» THE DATA:
☆ ☆ ☆ ☆
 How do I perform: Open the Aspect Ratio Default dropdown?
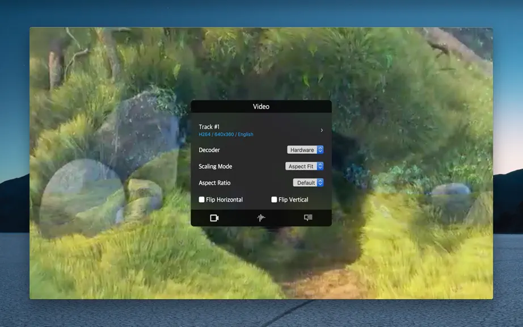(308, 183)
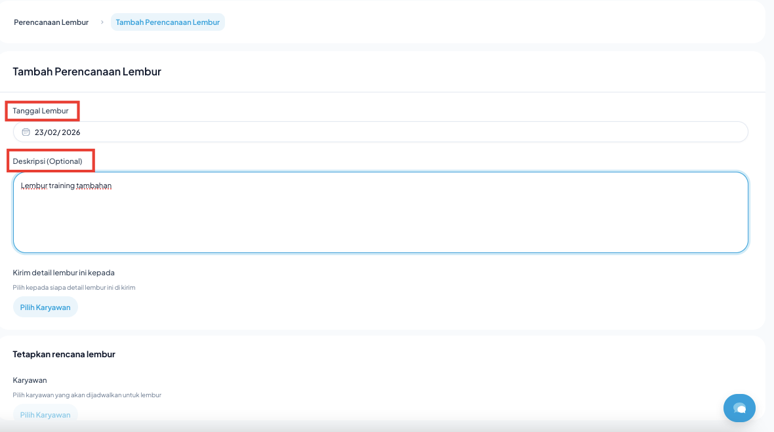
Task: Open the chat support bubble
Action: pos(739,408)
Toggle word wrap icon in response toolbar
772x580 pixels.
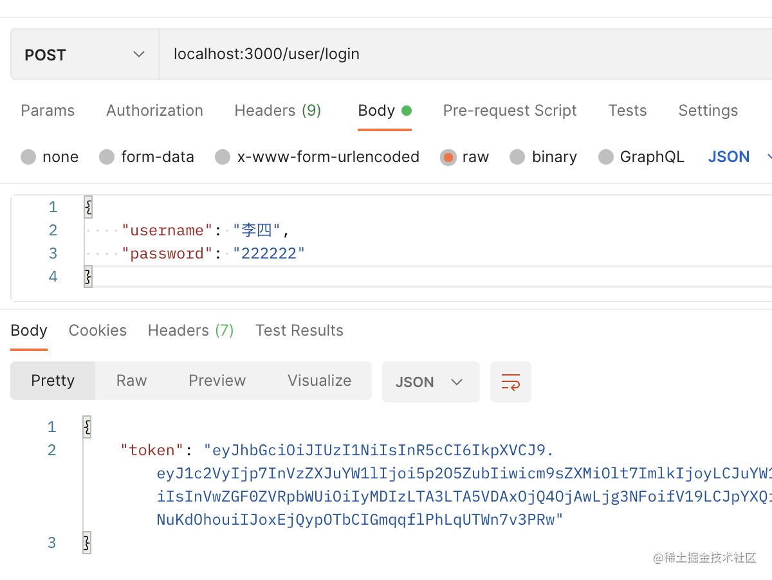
☆ ☆ ☆ ☆
» TASK BRIEF: Reproduce the listing verbatim, pictures excluded.

» RESPONSE BELOW:
 How do I perform: Open the Aspect Ratio Default dropdown?
(308, 183)
Task: Open the chat support bubble
Action: pos(739,408)
Toggle word wrap icon in response toolbar
772x580 pixels.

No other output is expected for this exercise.